Gislason: "Jeder will sich für die WM zeigen, heute ist das nicht allen gelungen"
Auf dem Weg zur Weltmeisterschaft 2025 (14. Januar bis 2. Februar) nutzte Gislason die einseitige Partie zum Testen und Einspielen. Das Spiel in Anatolien war das letzte vor der WM-Kadernominierung im Dezember. So durften sich auch Spieler aus der zweiten Reihe im deutschen Team beweisen. "Jeder will sich für die WM zeigen, heute ist das nicht allen gelungen", sagte Gislason.
Neben Golla, der wegen muskulärer Probleme in der Heimat geblieben war, fehlte kurzfristig auch der abwehrstarke Christoph Steinert im DHB-Team. Der Linkshänder hatte sich im Abschlusstraining einen Mittelhandbruch zugezogen.

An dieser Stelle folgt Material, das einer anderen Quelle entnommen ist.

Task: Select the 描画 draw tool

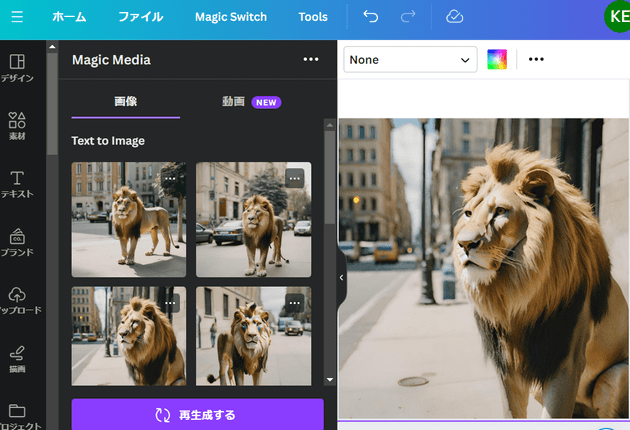Action: pos(18,358)
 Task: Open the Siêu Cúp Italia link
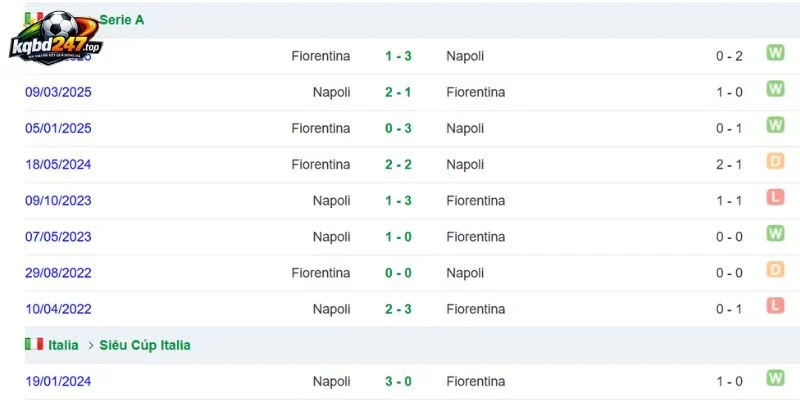145,345
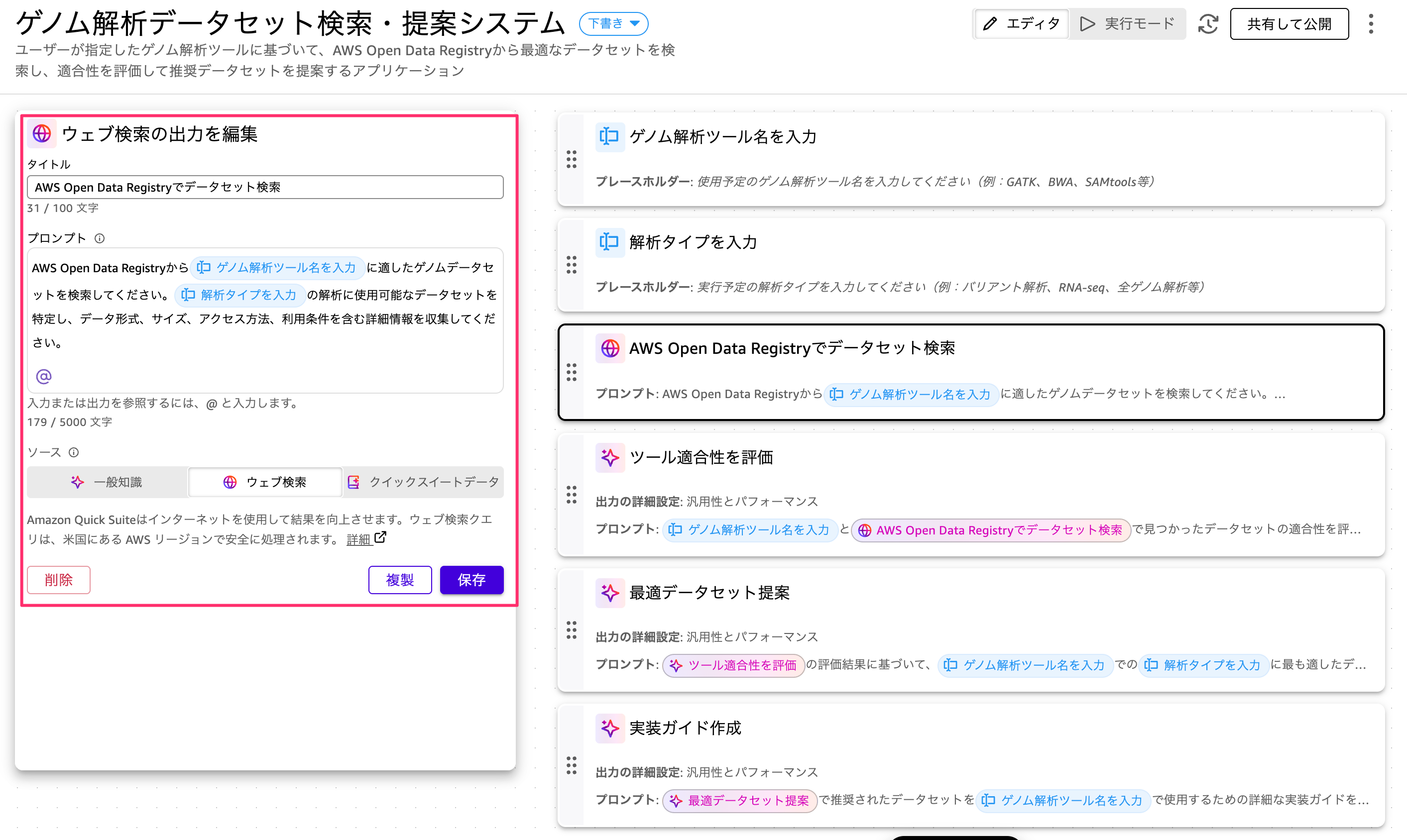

Nach einer wackligen Anfangsphase, in der Deutschland offensiv nicht ins Spiel fand und die Türken sogar in Führung lagen, übernahmen die Gäste die Spielkontrolle - vor allem dank großer Treffsicherheit und Tempo im Angriff. Zunächst fiel es gegen den Underdog nicht ins Gewicht, dass sich im umgebauten Innenblock mit Sebastian Heymann und Justus Fischer einige Lücken offenbarten.
Als die Türken beim 21:24 (42.) auf drei Tore verkürzten, platzte Gislason in einer Auszeit der Kragen. "Jungs, hört mir zu, verdammt nochmal. Wir müssen mehr Gas geben", forderte der 65-Jährige. Ernsthafte Zweifel am deutschen Sieg kamen aber auch nach der Pause nicht auf. Dennoch begeisterten die Türken ihr Publikum, das freien Eintritt hatte und für eine hitzige Atmosphäre sorgte, immer wieder mit aus deutscher Sicht zu einfachen Treffern.
Zum Auftakt der EM-Qualifikation hatte sich das deutsche Team am vergangenen Donnerstag in Mannheim souverän gegen die Schweiz (35:26) durchgesetzt. Der dritte DHB-Gegner ist Österreich. Die zwei besten Teams der Gruppe 7 lösen das Ticket für die Endrunde in Dänemark, Schweden und Norwegen (13. Januar bis 1. Februar 2026).